Greg Haskins, owner of Wildwood Nursery, 270 S. Ninth Ave., has been the landscape manager for the Seabrook Land Company, a pedestrian-friendly, village-type development of 220 homes about a mile north of Pacific City.


Since 2004, Haskins has designed the project’s landscaping and selected plant materials native to the Northwest that thrive in the often windy, cool and rainy coastal area.


Haskins said the development emphasizes front porches, alleyways, pocket parks and the ability to walk to amenities.

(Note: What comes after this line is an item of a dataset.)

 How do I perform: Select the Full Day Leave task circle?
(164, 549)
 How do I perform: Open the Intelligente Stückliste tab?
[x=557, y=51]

In 2010, Haskins oversaw the landscaping of the company’s “ultimate beach house,” which ended up being featured in a five-page spread in the October edition of Coastal Living magazine. And although Haskins moved to Sequim about a year ago to establish his own landscaping business, he remains closely involved with Seabrook on a new combination project with the company and Sunset magazine. In its July issue, the magazine announced an upcoming article on the “Ideal Town,”featuring two brand new homes in the development that have “the best ideas in home and garden design” by promoting community and sustainability.


“My involvement was to do all the design and choose plant materials,” Haskins said. “Because Seabrook’s standard is 70 percent Northwest materials, I’ve incorporated native conifers, really cool wind-swept shore pines, rain gardens with western red cedar, wetland grasses and vine maples. They’re ‘imagining’ the owner wanting a Japanese garden, so I’m including a variety of Japanese pines and cedars. Sunset is always is after edibles in the landscape, so I selected blueberries, thornless blackberries, white currants, hops and lavender to represent Sequim.”


A ‘big splash’

Haskins said Seabrook and Sunset favor “big splash” plants, so he included rocket ligularia with its bright yellow spikes, large serrated leaves and mahogany stems.


“It forced me to bring in more show-stopper stuff,” Haskins said of the opportunity to appear in a feature to be published in Sunset this fall. “I like the blacks, silvers, whites and yellows — whites and yellows are very eye-catching.”


Haskins said the “Ideal Town” project will feature well over 70 different varieties of his plants, shrubs and trees. Other project design elements Haskins worked with include a greenhouse for hydroponically grown tomatoes and a Mediterranean herb garden. The magazine will have a photo shoot on the site on July 20.


To see some of Haskins’ local work, visit a drought-tolerant rock garden in the Water Reuse Demonstration Park he designed in conjunction with Joe Holtrop of the Clallam Conservation District.


Although Wildwood Nursery is predominantly a wholesale nursery, Haskins said he’s glad to provide free consultations for people, assessing their preferences, their budget and what their land can handle. He then arranges the plants much as they might look in the customer’s yard, streamlining the design process by not drawing out a formal design.


“I try to give people a road map to work on over time. They don’t have to do everything at once.”